There can be multiple factors contributing to this behaviour – product manager’s / business owners’ inclination to launch the feature quickly, test an hypothesis and many more. However, not thinking about all the use cases (including edge cases) and always rushing towards MVP can also bring issues related to quality of the feature.
It can also add an extra load on the developers to keep on adding use cases to the feature as they come. This creates a big problem in the mobile app ecosystem where each feature requires the app to be upgraded.
As not all the users upgrade the app, this means that there are multiple versions of the feature running in production and all the changes need to be planned considering backward compatibility with all the previous versions. Isn’t it complex and difficult to manage.
Identification of users & use cases
Before the requirements are written and frozen, a product managers should identify two key things:
Who are the users of this feature?
What are their use cases?
There can be three type of users for a product:
- Customer – One who pays for the product
- User – One who uses the product
- Influencer – One who influences the purchase of the product
Identification of all three becomes very important before a product feature is planned.
There can be multiple users for the same feature.
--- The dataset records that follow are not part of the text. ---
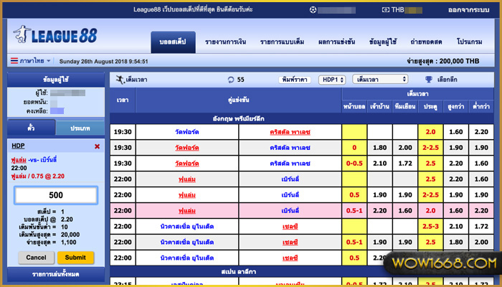
Task: Click the soccer ball icon in top bar
Action: point(313,10)
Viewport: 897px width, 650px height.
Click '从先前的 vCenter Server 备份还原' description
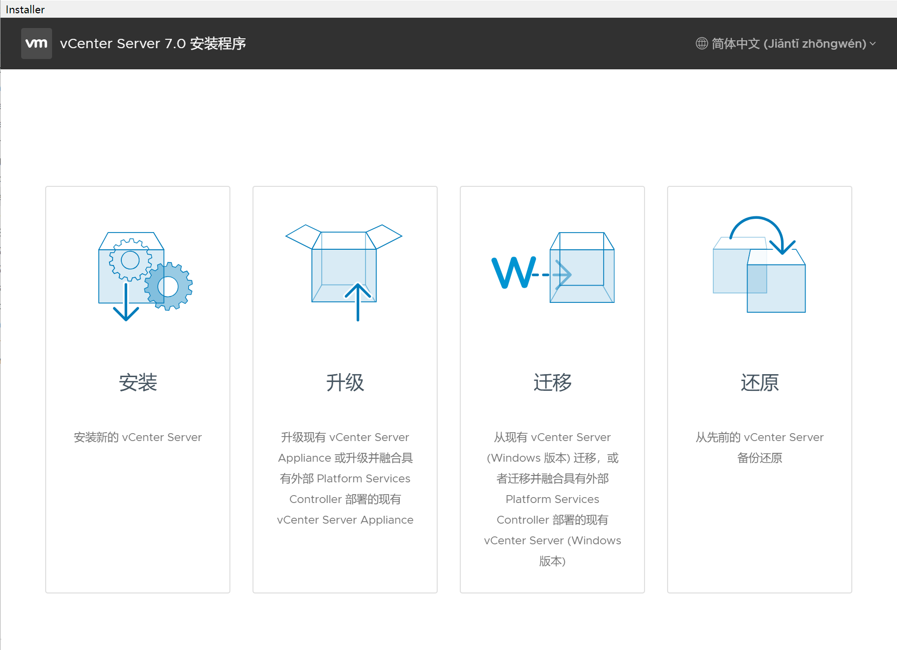click(759, 447)
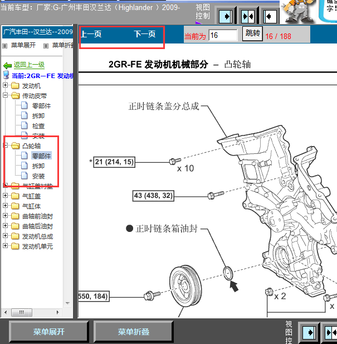Open the 凸轮轴 folder icon

15,146
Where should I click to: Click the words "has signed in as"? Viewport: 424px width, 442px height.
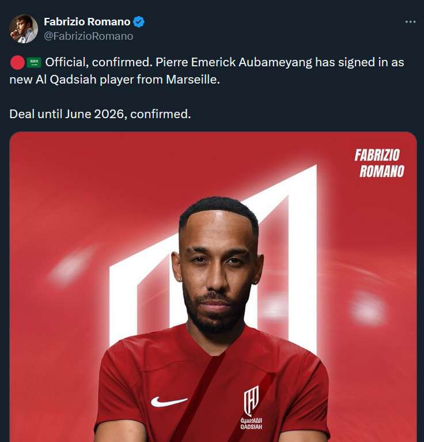359,62
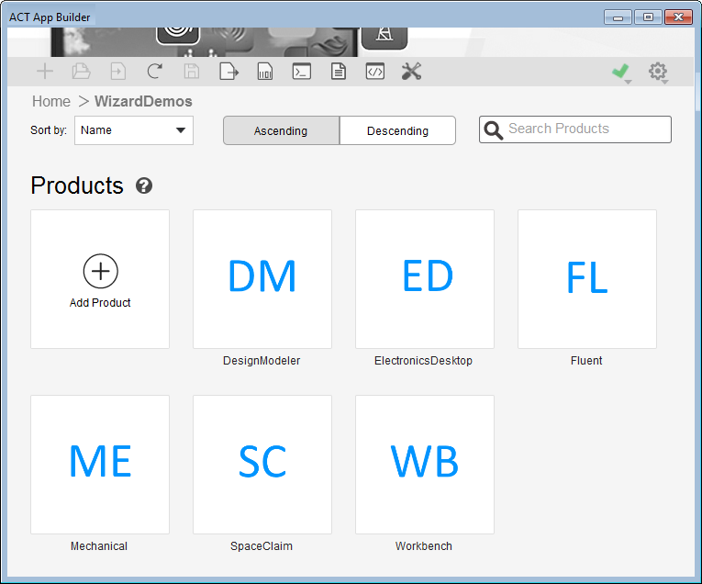Open the Workbench product tile

[x=425, y=465]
Following examples explain multiple users in detail:
Children’s Products
Suppose you are a product manager who is designing a one click video play feature on Youtube for children, you need to think of the following users:
- Children
- Parents
- Teachers
In this case, parents or school can be the potential customers.
Healthcare Products
Suppose you are a product manager who is building a feature to record a patient’s medical history, you need to think of the following users:
- Patients
- Doctors
- Insurance Companies
- Patient’s Relatives
Once the users are identified, next step should be to write down the use cases for each user. We take the same example (Youtube Video) as mentioned above.
One click video for children
Use cases for children
- Should be able to select the video in one click
- Should be able to replay the video if they want to
- Should be able to reach to the viceo listing easily
- Should know how to minimize the video (if it plays in full screen)
Use cases for parents
- Should be able to shortlist what videos will appear to the kids
- Should be able to lock the rest of Youtube access
- Should know what are the videos their kids are watching
- Should be able to perform all the tasks that the kids should be able to perform (see use cases for children)
- Should be able to pay for videos if required – able to use credit card, authentication etc.
- Should be able to see when the subscription is ending
Use cases for teachers
Use cases remain pretty much the same as parents except for a few more cases.
- Should be able to perform the use cases for multiple kids from the same console
There can be many more use cases which can come up. However I have mentioned a few of them only to demonstrate the process of use case creation.
As we can see, if a product manager starts directly with the design, there is a big possibility that some of the features might get missed out.
Thus the identification of players and use cases become a key ingredient in creating a new product.